DALLAS - When Urban Meyer took over Ohio State's foundering football program three years ago, it was coping with NCAA probation and a sharp decline in performance and morale. The critics Meyer acquired in his tenure at Florida wondered if he was a shambles emotionally following his resignation partly for stress-related reasons.
But during his year off from the coaching grind, Meyer recalibrated his personal approach and became re-energized by the task of transforming his home state university. He brought his impressive CEO skills to what he describes as the "complicated machine of college football," overcame every obstacle, including the perception of the Big Ten as second-class football, and led the Buckeyes' improbable climb to win the inaugural College Football Playoff championship over Oregon on Monday night.
Meyer made just one major miscalculation along the way: He didn't think he could get the program to the top this fast.
He lost starting quarterback Braxton Miller in training camp, but built J.T. Barrett into a Heisman Trophy candidate. When Barrett was lost to injury in the regular-season finale, Meyer prepared third-stringer Cardale Jones well enough to beat Wisconsin, Alabama and Oregon by a combined 143-55.
"To say we had this vision in September or even August, no, not a chance," Meyer said. "I thought we could find a way to win a bunch of games and then, a year later, go make a run at it . . . This team wasn't supposed to do this, but they fought through adversity and got stronger and stronger. We finished the year a great team. I've never seen anything like it."
It's a truly remarkable story that began with Meyer going 12-0 in 2012 when OSU was on probation and had no bowl or national championship incentive to drive it. When the Buckeyes became eligible last season, Meyer put up a big sign in their indoor practice facility that said, "The chase . . ."
It left no doubt about where he planned to take the program. But after a second consecutive undefeated regular season, the Buckeyes lost the Big Ten title game to Michigan State. In the process of upgrading the talent to compete with the SEC at the national level, Meyer blended in his recruits to the point where half the starting 22 on offense and defense against Oregon were freshmen and sophomores.

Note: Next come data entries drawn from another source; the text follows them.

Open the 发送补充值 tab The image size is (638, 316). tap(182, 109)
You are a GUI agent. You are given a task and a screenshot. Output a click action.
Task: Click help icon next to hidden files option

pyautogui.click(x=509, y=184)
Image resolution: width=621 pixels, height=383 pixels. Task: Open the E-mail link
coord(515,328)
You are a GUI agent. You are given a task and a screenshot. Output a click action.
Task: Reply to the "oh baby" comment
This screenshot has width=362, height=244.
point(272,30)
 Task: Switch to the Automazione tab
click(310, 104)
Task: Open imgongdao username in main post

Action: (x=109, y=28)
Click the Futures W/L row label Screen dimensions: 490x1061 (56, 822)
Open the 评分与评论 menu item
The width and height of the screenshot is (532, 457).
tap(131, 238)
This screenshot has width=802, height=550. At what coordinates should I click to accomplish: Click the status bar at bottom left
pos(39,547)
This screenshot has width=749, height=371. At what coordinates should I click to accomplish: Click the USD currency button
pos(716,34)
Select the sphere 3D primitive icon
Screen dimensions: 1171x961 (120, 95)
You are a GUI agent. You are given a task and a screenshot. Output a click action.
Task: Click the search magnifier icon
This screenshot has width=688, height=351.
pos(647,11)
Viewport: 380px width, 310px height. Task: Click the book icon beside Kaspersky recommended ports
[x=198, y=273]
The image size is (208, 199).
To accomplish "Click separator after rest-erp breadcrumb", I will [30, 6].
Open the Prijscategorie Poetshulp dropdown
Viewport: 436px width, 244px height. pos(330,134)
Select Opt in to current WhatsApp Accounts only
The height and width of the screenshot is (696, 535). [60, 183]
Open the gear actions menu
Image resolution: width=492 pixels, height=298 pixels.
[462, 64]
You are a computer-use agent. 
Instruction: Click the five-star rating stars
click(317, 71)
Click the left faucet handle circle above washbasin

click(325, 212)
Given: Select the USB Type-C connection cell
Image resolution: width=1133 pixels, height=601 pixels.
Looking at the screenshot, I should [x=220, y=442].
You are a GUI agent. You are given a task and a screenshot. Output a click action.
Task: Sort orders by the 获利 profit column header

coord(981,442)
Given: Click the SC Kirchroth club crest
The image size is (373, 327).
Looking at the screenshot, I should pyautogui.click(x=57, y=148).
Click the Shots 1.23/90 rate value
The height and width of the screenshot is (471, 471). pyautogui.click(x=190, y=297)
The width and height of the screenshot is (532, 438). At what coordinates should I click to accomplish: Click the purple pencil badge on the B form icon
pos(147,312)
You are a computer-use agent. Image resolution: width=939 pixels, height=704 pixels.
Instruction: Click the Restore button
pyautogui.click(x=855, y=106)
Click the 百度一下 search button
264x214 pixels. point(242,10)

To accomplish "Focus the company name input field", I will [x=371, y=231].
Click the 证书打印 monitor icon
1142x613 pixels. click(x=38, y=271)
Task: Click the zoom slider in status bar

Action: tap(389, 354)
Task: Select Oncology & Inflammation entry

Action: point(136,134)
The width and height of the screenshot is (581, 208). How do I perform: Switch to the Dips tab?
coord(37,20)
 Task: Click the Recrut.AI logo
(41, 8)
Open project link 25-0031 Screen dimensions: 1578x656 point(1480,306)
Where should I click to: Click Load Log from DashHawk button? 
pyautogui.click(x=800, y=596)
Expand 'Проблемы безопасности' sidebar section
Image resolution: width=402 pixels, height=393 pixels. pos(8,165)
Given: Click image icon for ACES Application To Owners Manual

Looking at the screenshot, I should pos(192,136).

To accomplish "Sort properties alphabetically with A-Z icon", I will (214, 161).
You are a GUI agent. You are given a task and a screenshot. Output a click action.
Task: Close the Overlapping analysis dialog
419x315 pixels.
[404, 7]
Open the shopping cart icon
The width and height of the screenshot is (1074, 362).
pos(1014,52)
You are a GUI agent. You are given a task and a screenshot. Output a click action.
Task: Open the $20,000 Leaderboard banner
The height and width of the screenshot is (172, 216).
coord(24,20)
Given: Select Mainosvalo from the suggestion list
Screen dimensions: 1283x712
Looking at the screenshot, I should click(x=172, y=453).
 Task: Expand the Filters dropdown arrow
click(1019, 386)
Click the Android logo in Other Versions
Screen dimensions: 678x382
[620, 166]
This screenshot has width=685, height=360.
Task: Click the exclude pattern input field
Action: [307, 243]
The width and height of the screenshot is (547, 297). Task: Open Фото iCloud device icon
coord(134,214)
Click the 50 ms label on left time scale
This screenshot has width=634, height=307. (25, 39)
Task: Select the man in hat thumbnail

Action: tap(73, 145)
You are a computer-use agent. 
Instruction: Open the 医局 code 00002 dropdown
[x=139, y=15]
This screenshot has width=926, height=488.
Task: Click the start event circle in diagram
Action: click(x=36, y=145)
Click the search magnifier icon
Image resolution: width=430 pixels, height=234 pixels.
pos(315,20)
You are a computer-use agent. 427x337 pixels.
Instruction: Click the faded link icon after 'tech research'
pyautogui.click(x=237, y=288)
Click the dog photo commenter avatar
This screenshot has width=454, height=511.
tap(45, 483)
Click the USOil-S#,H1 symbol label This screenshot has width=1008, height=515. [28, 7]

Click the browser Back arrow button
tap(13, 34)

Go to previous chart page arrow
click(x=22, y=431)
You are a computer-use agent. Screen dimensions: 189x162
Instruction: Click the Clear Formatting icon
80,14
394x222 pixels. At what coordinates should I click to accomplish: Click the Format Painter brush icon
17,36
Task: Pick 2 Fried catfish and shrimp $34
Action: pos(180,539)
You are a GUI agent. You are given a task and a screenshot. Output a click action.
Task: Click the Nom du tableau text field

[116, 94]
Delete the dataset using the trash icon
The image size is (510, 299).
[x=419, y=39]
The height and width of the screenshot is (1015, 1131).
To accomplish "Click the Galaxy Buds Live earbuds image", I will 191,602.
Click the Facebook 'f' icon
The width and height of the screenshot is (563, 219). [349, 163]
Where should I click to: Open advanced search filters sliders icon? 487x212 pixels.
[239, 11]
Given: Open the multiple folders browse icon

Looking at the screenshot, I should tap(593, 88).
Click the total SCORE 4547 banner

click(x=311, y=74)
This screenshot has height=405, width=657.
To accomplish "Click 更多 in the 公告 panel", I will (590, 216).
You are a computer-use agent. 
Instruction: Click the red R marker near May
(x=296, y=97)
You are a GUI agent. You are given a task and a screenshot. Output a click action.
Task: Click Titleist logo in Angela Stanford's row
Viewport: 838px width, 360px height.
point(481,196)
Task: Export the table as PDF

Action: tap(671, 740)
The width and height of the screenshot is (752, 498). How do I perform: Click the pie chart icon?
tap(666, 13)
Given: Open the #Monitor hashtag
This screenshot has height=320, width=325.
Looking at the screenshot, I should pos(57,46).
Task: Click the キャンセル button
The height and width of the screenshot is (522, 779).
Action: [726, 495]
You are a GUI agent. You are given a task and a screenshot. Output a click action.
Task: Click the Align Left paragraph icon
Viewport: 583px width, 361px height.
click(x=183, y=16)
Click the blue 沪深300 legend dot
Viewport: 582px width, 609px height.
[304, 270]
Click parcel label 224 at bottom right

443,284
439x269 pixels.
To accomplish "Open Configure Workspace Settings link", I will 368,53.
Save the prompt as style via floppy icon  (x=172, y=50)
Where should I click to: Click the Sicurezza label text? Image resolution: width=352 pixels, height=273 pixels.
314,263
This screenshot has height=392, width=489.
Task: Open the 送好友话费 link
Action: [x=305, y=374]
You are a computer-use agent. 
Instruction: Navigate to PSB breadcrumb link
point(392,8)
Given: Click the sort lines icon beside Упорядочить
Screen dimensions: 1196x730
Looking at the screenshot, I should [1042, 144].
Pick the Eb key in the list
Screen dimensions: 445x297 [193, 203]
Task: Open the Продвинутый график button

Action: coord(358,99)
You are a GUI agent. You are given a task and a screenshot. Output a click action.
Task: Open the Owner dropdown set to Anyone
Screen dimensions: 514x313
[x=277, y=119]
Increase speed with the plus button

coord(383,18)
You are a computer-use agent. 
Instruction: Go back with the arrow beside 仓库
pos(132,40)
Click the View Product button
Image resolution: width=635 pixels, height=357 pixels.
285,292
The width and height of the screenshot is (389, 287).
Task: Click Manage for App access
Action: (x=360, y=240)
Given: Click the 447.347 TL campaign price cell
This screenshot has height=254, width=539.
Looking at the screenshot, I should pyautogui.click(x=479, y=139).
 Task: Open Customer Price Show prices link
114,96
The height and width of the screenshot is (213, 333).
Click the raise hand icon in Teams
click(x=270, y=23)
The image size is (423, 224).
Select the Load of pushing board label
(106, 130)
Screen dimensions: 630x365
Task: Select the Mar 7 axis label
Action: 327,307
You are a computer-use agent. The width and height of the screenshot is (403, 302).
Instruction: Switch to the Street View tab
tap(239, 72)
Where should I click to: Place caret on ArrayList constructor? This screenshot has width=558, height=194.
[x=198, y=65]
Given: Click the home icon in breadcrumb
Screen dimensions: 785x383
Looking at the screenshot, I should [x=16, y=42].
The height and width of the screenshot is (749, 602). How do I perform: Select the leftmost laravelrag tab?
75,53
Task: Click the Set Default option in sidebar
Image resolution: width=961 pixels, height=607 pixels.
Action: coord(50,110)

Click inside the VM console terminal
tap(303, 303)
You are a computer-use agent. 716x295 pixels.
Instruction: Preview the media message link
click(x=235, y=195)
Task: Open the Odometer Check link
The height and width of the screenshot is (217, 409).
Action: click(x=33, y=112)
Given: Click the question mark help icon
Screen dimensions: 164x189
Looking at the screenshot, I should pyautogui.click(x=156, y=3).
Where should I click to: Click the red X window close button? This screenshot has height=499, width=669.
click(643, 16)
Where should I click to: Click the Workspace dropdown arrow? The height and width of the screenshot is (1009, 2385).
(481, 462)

"If our sophomore class didn't step up, we wouldn't be where we are," Meyer said. "I certainly did not see that happening after spring practice and early in the season. I undervalued . . . I didn't quite understand the improvement these guys could make."
But as a CEO who covered all the bases from physical training to mental training to team bonding, Meyer laid the groundwork for it to happen. Then the athletes came through for him. "He taught us about being selfless and playing for each other," safety Tyvis Powell said. "When you play for somebody else, you play even harder. The leadership took over, and the team just became unbelievable."
Jones added, "He gets the best out of us in different ways, and that's why we're sitting here today."
Meyer swore Tuesday that he will make sure he and the team take time to fully enjoy what they accomplished better than he did after consecutive titles at Florida. But before the news conference ended, he was looking ahead to next season and the talented core of returning players and talking about mission statements.
Someone asked how this win will affect recruiting, and Meyer grinned and said: "I can't wait to go out recruiting. If you can't recruit to this, you're officially a bad recruiter."
Look out, world, Urban Meyer is back, and so is Ohio State.